Reproduce the listing from the line containing "At what (x,y)" through the line containing "Looking at the", inclusive, omitting the pictures.

» DATA:
++++
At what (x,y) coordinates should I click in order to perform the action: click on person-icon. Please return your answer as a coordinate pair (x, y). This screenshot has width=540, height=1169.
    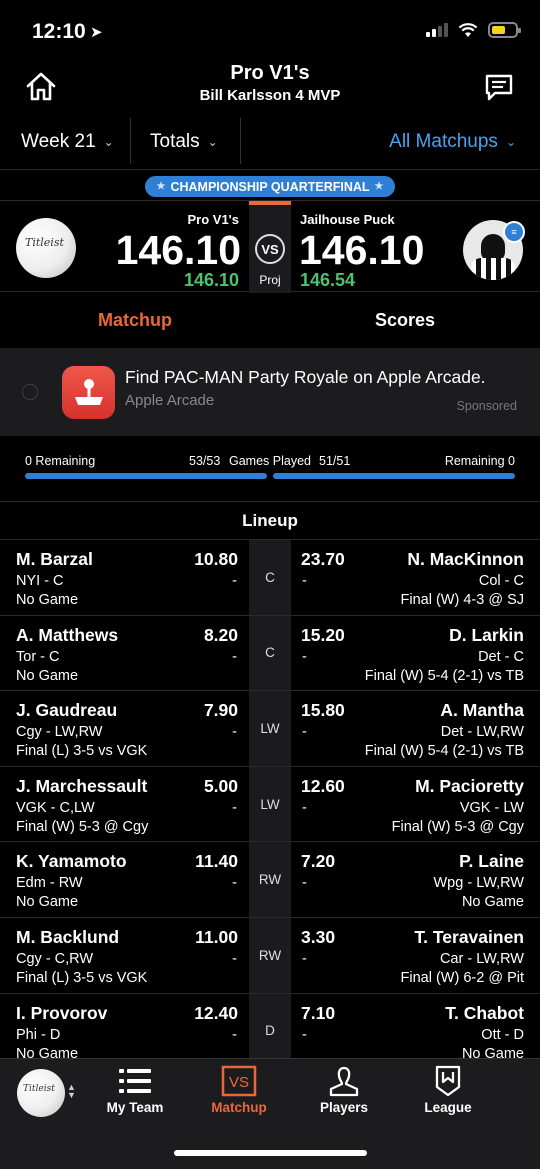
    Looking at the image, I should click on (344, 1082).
++++
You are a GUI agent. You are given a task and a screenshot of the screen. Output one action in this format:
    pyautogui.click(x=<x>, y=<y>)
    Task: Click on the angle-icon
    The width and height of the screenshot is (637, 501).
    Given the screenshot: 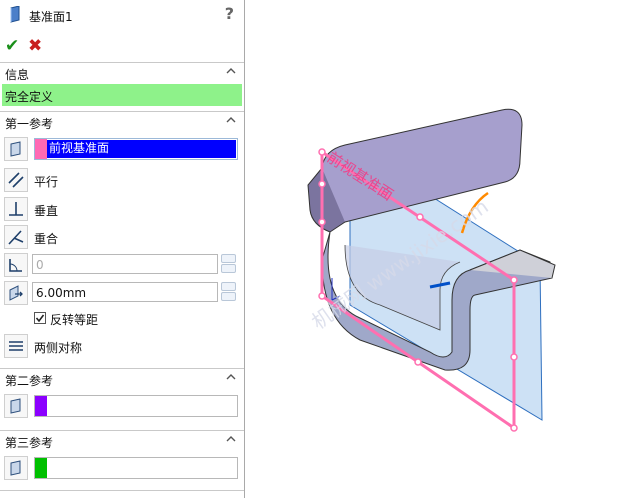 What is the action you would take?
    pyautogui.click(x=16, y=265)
++++
» RESULT OF THE TASK:
At what (x,y) coordinates should I click in order to perform the action: click on person-icon. Please return your answer as a coordinate pair (x, y). This screenshot has width=540, height=1169.
    Looking at the image, I should click on (344, 1082).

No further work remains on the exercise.